**WORK TO COMPLETE:** Give again, word for word, every line below from the one that has "You are a computer-use agent. The" through the one that has "Click the sunrise", both included, and no others.

**INFORMATION GIVEN:**
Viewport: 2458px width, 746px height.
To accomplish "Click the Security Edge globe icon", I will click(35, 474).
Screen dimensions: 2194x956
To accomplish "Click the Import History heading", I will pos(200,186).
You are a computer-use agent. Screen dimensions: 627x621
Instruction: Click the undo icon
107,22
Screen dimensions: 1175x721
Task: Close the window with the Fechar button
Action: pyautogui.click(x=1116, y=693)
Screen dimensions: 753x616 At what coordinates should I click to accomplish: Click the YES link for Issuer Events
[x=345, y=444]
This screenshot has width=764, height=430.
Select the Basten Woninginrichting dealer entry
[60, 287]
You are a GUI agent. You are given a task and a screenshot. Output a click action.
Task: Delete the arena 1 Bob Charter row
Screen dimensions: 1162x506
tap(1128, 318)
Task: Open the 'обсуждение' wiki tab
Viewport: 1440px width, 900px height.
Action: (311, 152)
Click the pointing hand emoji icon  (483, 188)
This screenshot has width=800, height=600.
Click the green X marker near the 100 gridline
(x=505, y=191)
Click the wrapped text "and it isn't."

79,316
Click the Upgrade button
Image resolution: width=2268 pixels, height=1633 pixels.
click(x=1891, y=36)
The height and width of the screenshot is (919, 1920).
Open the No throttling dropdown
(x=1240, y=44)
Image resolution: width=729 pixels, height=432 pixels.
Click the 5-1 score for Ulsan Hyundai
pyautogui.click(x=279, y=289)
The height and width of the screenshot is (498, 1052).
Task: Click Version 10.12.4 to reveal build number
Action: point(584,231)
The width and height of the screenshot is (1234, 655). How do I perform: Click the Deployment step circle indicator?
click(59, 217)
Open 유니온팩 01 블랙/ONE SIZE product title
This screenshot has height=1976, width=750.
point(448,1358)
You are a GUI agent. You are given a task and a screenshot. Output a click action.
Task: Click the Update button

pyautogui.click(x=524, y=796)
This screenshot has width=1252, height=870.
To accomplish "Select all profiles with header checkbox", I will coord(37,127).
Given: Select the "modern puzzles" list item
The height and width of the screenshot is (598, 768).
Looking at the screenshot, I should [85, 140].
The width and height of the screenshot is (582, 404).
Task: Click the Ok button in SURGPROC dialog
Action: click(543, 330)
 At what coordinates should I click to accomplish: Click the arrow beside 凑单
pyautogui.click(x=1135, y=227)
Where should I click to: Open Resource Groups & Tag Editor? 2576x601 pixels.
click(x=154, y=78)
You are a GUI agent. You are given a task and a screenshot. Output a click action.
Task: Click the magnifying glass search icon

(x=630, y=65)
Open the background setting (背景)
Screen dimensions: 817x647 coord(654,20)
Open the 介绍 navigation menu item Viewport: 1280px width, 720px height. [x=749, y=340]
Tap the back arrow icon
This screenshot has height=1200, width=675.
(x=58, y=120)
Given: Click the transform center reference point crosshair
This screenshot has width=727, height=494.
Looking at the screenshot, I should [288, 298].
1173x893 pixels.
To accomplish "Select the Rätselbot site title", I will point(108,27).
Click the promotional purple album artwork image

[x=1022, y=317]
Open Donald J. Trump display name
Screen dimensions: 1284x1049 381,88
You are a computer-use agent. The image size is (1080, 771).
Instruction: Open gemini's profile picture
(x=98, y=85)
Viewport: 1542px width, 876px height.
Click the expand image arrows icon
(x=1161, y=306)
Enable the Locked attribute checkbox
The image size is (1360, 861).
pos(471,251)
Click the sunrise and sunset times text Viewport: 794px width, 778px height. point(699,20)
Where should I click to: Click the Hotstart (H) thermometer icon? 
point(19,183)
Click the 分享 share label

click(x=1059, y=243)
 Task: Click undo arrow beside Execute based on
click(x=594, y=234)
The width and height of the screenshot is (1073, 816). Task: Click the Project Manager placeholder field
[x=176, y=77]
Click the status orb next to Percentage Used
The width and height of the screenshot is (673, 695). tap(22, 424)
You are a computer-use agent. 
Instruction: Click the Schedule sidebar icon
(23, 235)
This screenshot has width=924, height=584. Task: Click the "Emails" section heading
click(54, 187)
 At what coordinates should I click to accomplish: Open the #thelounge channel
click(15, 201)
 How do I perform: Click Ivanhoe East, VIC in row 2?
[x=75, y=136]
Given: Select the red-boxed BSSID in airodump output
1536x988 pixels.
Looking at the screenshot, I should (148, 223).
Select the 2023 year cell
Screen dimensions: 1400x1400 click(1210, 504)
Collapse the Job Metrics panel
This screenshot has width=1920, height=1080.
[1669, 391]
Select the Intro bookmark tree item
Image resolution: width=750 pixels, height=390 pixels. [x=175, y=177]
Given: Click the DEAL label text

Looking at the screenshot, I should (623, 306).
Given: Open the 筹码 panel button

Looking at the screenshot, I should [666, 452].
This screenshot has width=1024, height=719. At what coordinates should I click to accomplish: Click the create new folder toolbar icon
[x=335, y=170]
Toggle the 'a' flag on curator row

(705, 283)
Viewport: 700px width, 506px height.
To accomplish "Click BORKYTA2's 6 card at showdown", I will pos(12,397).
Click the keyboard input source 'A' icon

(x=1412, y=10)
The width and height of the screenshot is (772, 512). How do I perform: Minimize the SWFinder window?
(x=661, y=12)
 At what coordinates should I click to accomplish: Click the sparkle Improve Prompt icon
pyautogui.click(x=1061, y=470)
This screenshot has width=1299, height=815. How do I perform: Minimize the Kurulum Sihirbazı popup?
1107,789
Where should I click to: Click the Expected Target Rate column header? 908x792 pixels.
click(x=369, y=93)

**REPLY:**
You are a computer-use agent. The image size is (1080, 771).
Instruction: Open gemini's profile picture
(x=98, y=85)
Viewport: 1542px width, 876px height.
Click the expand image arrows icon
(x=1161, y=306)
Enable the Locked attribute checkbox
The image size is (1360, 861).
pos(471,251)
Click the sunrise and sunset times text Viewport: 794px width, 778px height. point(699,20)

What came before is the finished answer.